I am officially up to date with all my rps (woop) and have accepted 9 charactors thus far

see the first post, with all names accepted though I'm pretty sure you all know it (plus if you click on the names, the sheets come up which I think should make the whole thing lovely and neat)

Hogglord and especially Signatus, this is totally my bad, I have been shockingly busy with work lately and didnt want to give you a half arsed review, your charactors deserve better and thus I will be reviewing tonight, latest tomorrow morning gmt.

Jam if you could get those updates done asap I'd be really greatful

Can i just say of the other 3 charactors I'm happy with the concept and can see no reason to reject them, its just adding in a few details and tying it all together, so we are on the last stage of dotting the eyes and crossing the t's and if i can, I will have this up by tomorrow night 

So yes we should be scratching that itch very soon.

Thank you all for your patience  
_______________________________________________
As a little tidbit of information though I'm sure it won't stay your hunger

A few little facts about how the Saben Penitentiary 23rd Deceased are organised and how they operate

A little over a thousand strong, the Saben Penitentiary are organised into 5 platoons of roughly a two hundred each which are split into 4 squads of 50, each managed by a penal custodian.
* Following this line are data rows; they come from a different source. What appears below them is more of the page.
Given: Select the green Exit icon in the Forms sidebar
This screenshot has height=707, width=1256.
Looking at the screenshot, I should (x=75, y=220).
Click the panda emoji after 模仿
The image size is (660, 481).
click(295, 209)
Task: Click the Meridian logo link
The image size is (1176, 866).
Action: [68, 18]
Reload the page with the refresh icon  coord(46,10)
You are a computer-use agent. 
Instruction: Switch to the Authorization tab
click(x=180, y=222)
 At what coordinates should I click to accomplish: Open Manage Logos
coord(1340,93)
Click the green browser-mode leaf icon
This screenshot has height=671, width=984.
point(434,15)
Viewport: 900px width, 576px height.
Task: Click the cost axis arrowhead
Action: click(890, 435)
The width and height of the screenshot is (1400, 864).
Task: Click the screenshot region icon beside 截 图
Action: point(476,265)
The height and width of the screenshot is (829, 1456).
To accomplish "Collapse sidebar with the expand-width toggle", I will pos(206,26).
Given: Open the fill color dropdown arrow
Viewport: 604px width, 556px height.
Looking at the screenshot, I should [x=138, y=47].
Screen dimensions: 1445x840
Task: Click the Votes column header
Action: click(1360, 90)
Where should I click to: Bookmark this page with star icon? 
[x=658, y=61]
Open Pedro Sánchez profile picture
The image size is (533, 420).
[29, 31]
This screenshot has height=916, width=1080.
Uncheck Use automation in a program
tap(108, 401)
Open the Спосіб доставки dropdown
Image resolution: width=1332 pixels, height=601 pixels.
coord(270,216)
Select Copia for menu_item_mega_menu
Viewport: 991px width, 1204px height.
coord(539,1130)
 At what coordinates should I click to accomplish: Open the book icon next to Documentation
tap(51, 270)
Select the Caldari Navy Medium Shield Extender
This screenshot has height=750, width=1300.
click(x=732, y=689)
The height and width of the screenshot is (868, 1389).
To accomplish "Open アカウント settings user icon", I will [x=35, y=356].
They report directly to a Lieutenant.

The Lieutenants report directly to Colonel Erkl Kritz and Major Arnold Bradshaw.

The pair both remain either on board their ship which is officially called "The Emperor's Forgiveness" however is colloquially known as "The Graveyard".

The ship in question is actually owned by the Colonel himself, whose father was one of the owners of a huge plantation on one of the larger agriworlds in the Saben system. Upon his demise the business was sold by Kril, who had already been a Lieutenant in the Saben Penitentary 14th for 3 years and had no interest in returning to tend crops.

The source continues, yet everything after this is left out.